Step 5 - Identify the bottleneck kernel: Use PyTorch Profiler to find which specific operation dominates:
with torch.profiler.profile(activities=[ProfilerActivity.CUDA]) as prof:
model(input)
print(prof.key_averages().table(sort_by="cuda_time_total", row_limit=20))
Common culprits in LLM inference:
- Attention computation with non-contiguous KV cache (fix: ensure [batch, heads, seq, head_dim] layout and
.contiguous()) - Batch size = 1 creating memory-bound GEMM (fix: batch requests)
- KV cache eviction causing repeated HBM round-trips (fix: PagedAttention or pre-allocated ring buffer)
- Unfused operations with unnecessary intermediate writes (fix:
torch.compileor custom Triton kernel)
Summary - What You Must Remember
The five principles that govern GPU memory performance:
-
Data lives in HBM by default. Every optimization moves data closer to compute. Shared memory tiling, register accumulation, and L2 residency are all ways of keeping frequently-used data in faster storage.
-
The memory wall is real. At batch size 1, an H100's 3958 TFLOPS of BF16 compute is meaningless. The 3.35 TB/s HBM bandwidth limits you to at most ~30 TFLOPS for memory-bound ops. Most LLM inference tokens are generated in this regime.
-
128-byte cache lines are the unit of HBM access. Every access fetches 128 bytes. Sequential access uses all 128 bytes. Strided access wastes most of them. Coalescing is not optional for high-performance kernels.
-
Arithmetic intensity determines which roofline applies.
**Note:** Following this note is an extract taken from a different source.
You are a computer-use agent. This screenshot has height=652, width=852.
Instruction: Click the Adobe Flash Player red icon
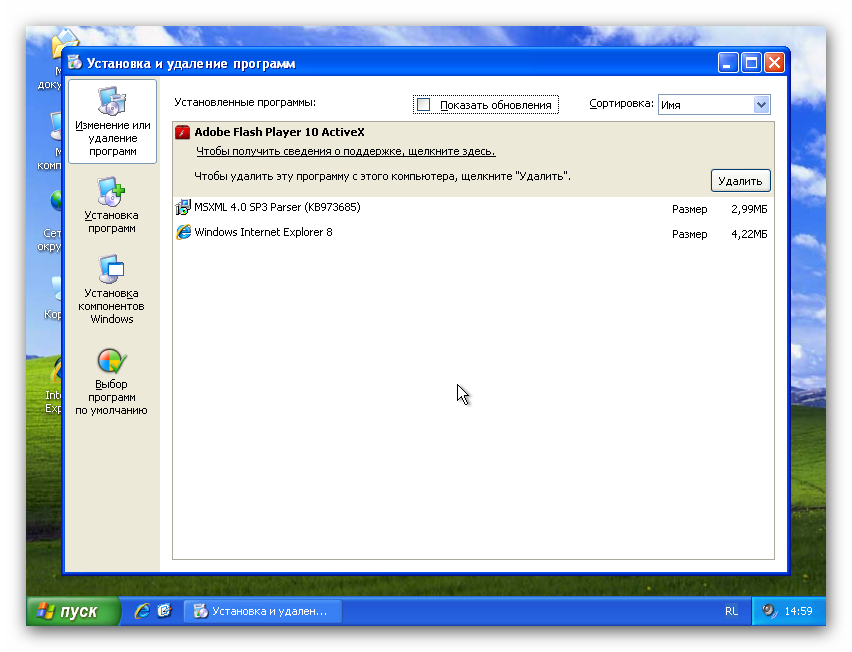pos(183,132)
Below the ridge point (~1181 FLOP/byte on H100 Tensor Cores): memory-bound, optimize memory traffic. Above it: compute-bound, optimize parallelism.
-
Measure, do not assume. The fastest code is not always the most elegant. Use
ncuto verify your assumptions. Memory bandwidth utilization below 60% on a memory-bound kernel means there is room to improve - and usually a specific cause like non-coalesced access or unnecessary intermediate writes.
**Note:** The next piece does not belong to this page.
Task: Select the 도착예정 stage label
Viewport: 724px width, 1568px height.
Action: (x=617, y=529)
The engineers who built FlashAttention understood every word of this lesson. Their contribution was applying it systematically to attention - carefully counting bytes moved, eliminating redundant HBM round-trips through tiling, and keeping intermediate results in faster memory. The same principles apply to any kernel you will ever write.